» **SUPPLIED ENTRIES**
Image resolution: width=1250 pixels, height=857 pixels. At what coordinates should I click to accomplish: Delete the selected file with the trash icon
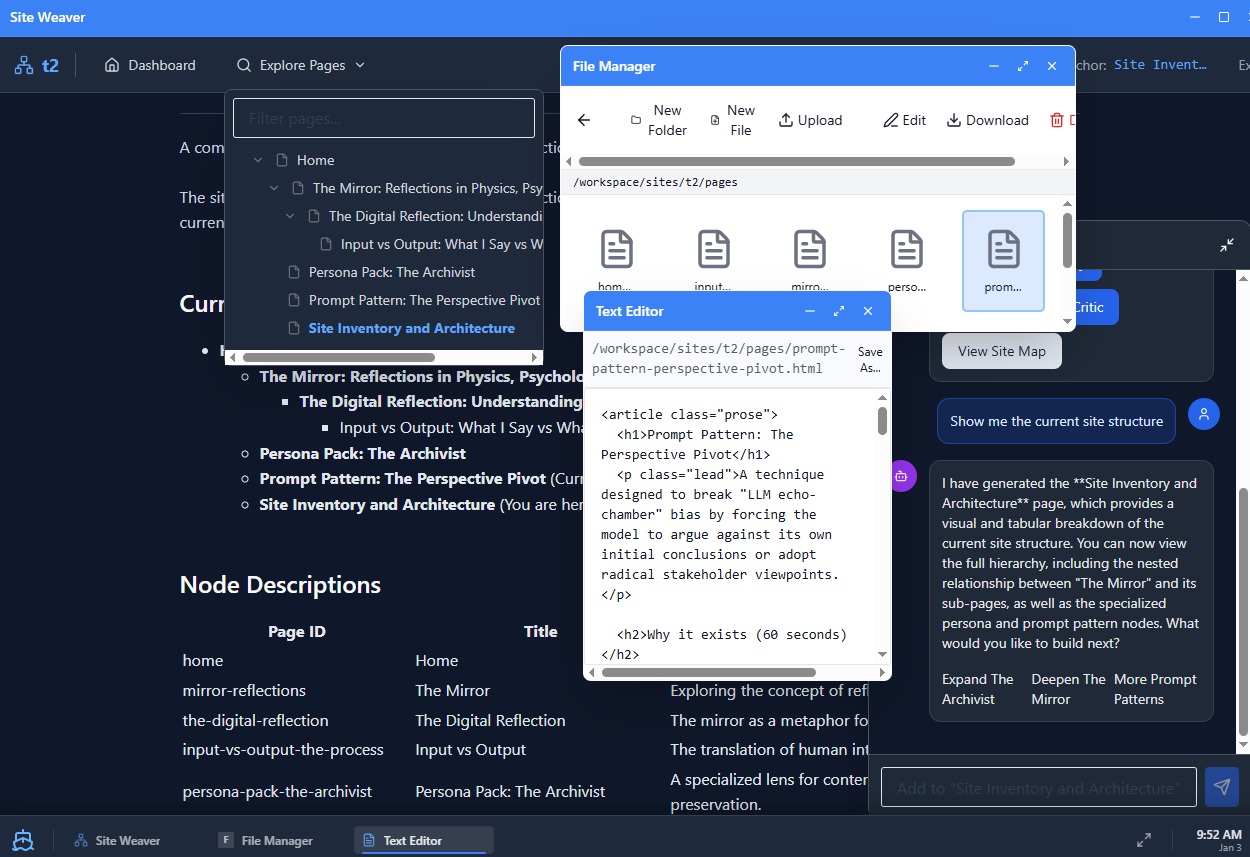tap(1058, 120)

==

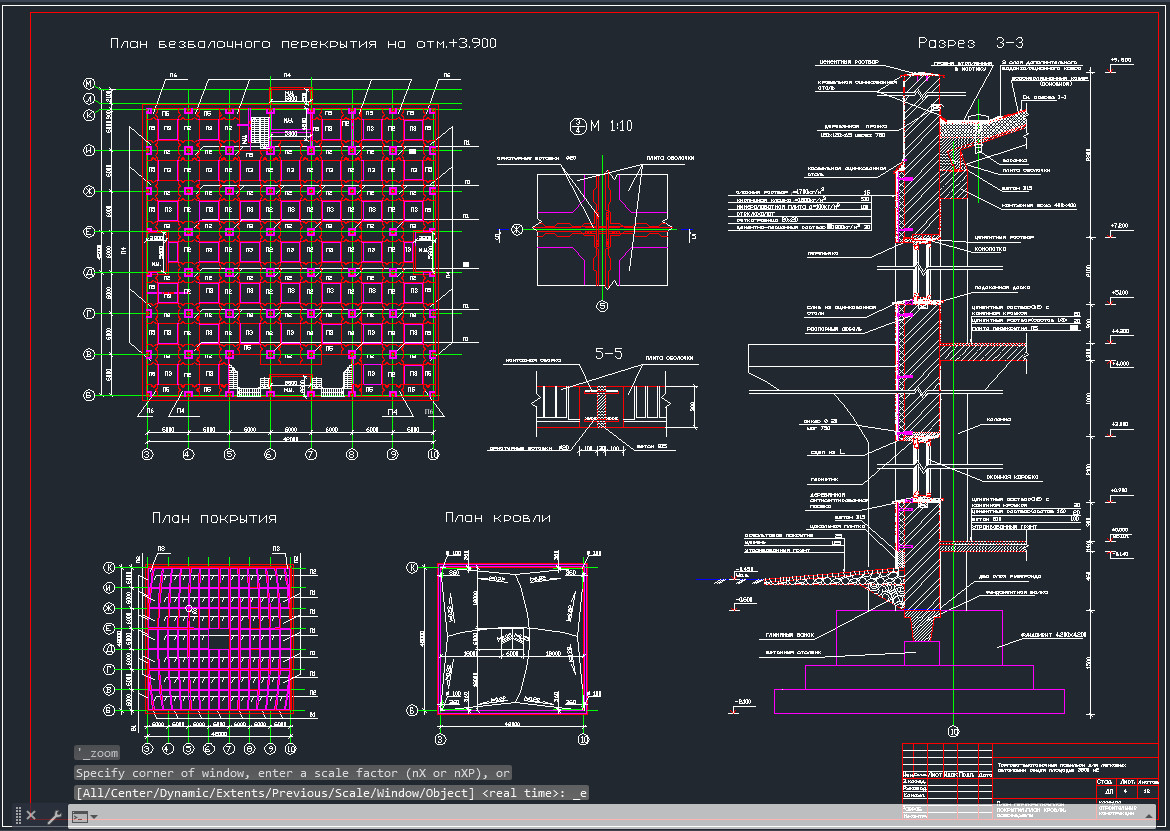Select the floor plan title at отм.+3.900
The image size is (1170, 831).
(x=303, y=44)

» **REQUIRED WORK**
Render the part of the listing that opens with the line containing "Image resolution: width=1250" and closes with the line containing "tap(1058, 120)" as a numbered list, omitting blank lines. Leave the pictures out of your answer.

» **PROBLEM SOLUTION**
1. Image resolution: width=1250 pixels, height=857 pixels. At what coordinates should I click to accomplish: Delete the selected file with the trash icon
2. tap(1058, 120)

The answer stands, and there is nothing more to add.